Laney started to shake his head no, thought better of it and said, “Nah. He was just the runner. Someone handed him maybe a hundred or two and told him to go find Jessie and tell her something.”

“Tell her what?”

Laney frowned. “Will you tell her — Millie, I mean?”

“Sure.”

“Okay,” Laney said. “Sid Solo said for Jessie to tell her mother to call off the hunt. That’s it and don’t ask me what it means.”
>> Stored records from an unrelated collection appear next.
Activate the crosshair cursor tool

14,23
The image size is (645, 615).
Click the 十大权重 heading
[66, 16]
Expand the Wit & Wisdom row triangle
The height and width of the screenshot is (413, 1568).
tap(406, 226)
Partain smiled. “I misjudged you, Dave, and I apologize.”

“For what?”

“You turned out to be a real messenger after all.”

Chapter 6

In the spring of 1971, a reporter for the now defunct Washington Star was roused from sleep by a phone call and a harsh deep voice that the reporter later wrote “sounded like the first cruel crack of doom.”

The voice belonged to Emory Kite, a private investigator and skip-tracer, who warned the reporter to come up with a couple of past-due car payments or face unspecified consequences, which, the reporter imagined, would “begin with the rack, continue with the thumbscrew and end mercifully with a variation of the Asian bastinado.”

The reporter borrowed money from his credit union, paid up and later that week went calling on Emory Kite at his rented desk in a divorce lawyer’s office on the fourth floor of the old Bond Building at 14th and New York Avenue, N.W. The reporter discovered “a small man, somewhat larger than a big jockey, with the eyes of an amused hangman, the face of a young Mr. Punch and the sole proprietor of what sounds like hell’s own official voice.”

The byline feature ran fifteen column inches on an inside page under a three-column headline that read:

WANT DEADBEATS TO PAY UP FAST?
TRY HELL’S OWN OFFICIAL VOICE

The story gave only a sketchy account of Kite, noting that at 19 he had left Anniston, Alabama, in 1961 with only the vague promise of a patronage job as an elevator operator in the Capitol building. He arrived in Washington with one suit, a high school diploma and his frightener’s voice, which he claimed to have acquired at 13 after being treated for strep throat with a home remedy tasting of turpentine.

Kite never got the elevator operator job, but he did find work with a collection agency that specialized in harassing Federal employees who fell behind on their installment loans. His voice soon made him the agency star and, after five and a half years, Kite acquired a private investigator’s license. Soon after that, he quit the collection agency and, in his words, “went independent.”

Since it was only a feature story, the Washington Star reporter saw no reason to dig more deeply and three months later quit the newspaper to teach journalism at the University of Nebraska at Lincoln. But on sheer hunch one of the story’s readers did dig more deeply and discovered what he would later describe as “some very rich and nasty pay dirt.”

The man who dug deeper was a young Army major just back from Vietnam. His assignment at the Pentagon was to devise a new and better way to track down Vietnam War deserters — most of them draftees. The Major had convinced his superiors to fund a small pilot program that would offer civilian bounty hunters $200 for each deserter they located. During Emory Kite’s one and only visit to the Pentagon he asked Major Walker L. Hudson if, for the $200, “I gotta just find ’em, or both find ’em and bring ’em in, even if they don’t wanta come?”